Church World Service Prepares to Celebrate World Refugee Day 2005

Congregations and communities worldwide are preparing and planning events throughout June to show hospitality to refugees and asylum seekers all around the globe. The events will take place on 20th June, which has been designated by the United Nations General Assembly as 'World Refugee Day'.

World Refugee Day was established in 2000 with the goal of increasing awareness of the global refugee situation. Almost 18 million refugees across the world have been displaced from their homes because of war or ethnic and religious persecution, waiting for help to return home safely or to be resettled in other nations.

The Church World Service (CWS), a relief and refugee assistance ministry consisting of Protestant, Orthodox and Anglican denominations was founded in 1946, and is also preparing for the observance of the 5th anniversary of 'World Refugee Day'.

The First CWS resource for the celebration includes a call to worship, invocation, relevant scripture references and benediction. The second offers a reflection for World Refugee Day, refugee facts, word about Church World Service, its member denominations and congregations and activities.

Joining with other faith-based and human rights organisations, Church World Service will hold a 'NY Heart Refugees' event in New York, honouring refugees and others who have helped improve the lives of refugees and asylum seekers.

Among the World Refugee Day celebrations planned by CWS is also a festival in Durham, USA, near Duke University on 18th June. It will feature live multicultural music, refugee crafts and international foods, sponsored by the Lutheran Family Services in the Carolinas and a joint CWS-Lutheran Immigration and Refugee Service (LIRS).

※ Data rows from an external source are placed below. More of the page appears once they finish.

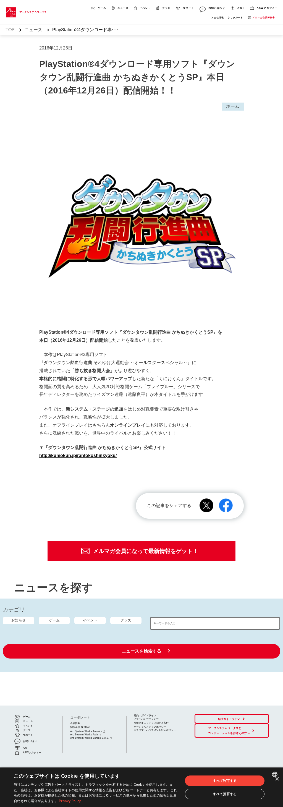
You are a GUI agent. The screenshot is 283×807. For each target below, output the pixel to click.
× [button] (277, 779)
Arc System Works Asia (84, 734)
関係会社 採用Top (80, 727)
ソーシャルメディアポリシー (150, 726)
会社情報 (219, 17)
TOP (10, 29)
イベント (90, 620)
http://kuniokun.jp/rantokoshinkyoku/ (78, 455)
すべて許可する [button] (225, 780)
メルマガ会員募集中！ (265, 17)
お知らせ (18, 620)
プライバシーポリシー (146, 718)
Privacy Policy (70, 800)
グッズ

A worship service for 'World Refuge Day' will be hosted in the chapel of the United Methodist Building in Washington D.C. on 22nd June.

The UK is also preparing hundreds of arts cultural and educational events organised across the country for the UK Refugee Week, which will last from 20th to 26th June, to celebrate the great contribution, and to promote an understanding of why people become refugees.

The theme for Refugee Week this year is Persecution, as part of the current three-year theme of the Global Causes of forced migration and displacement.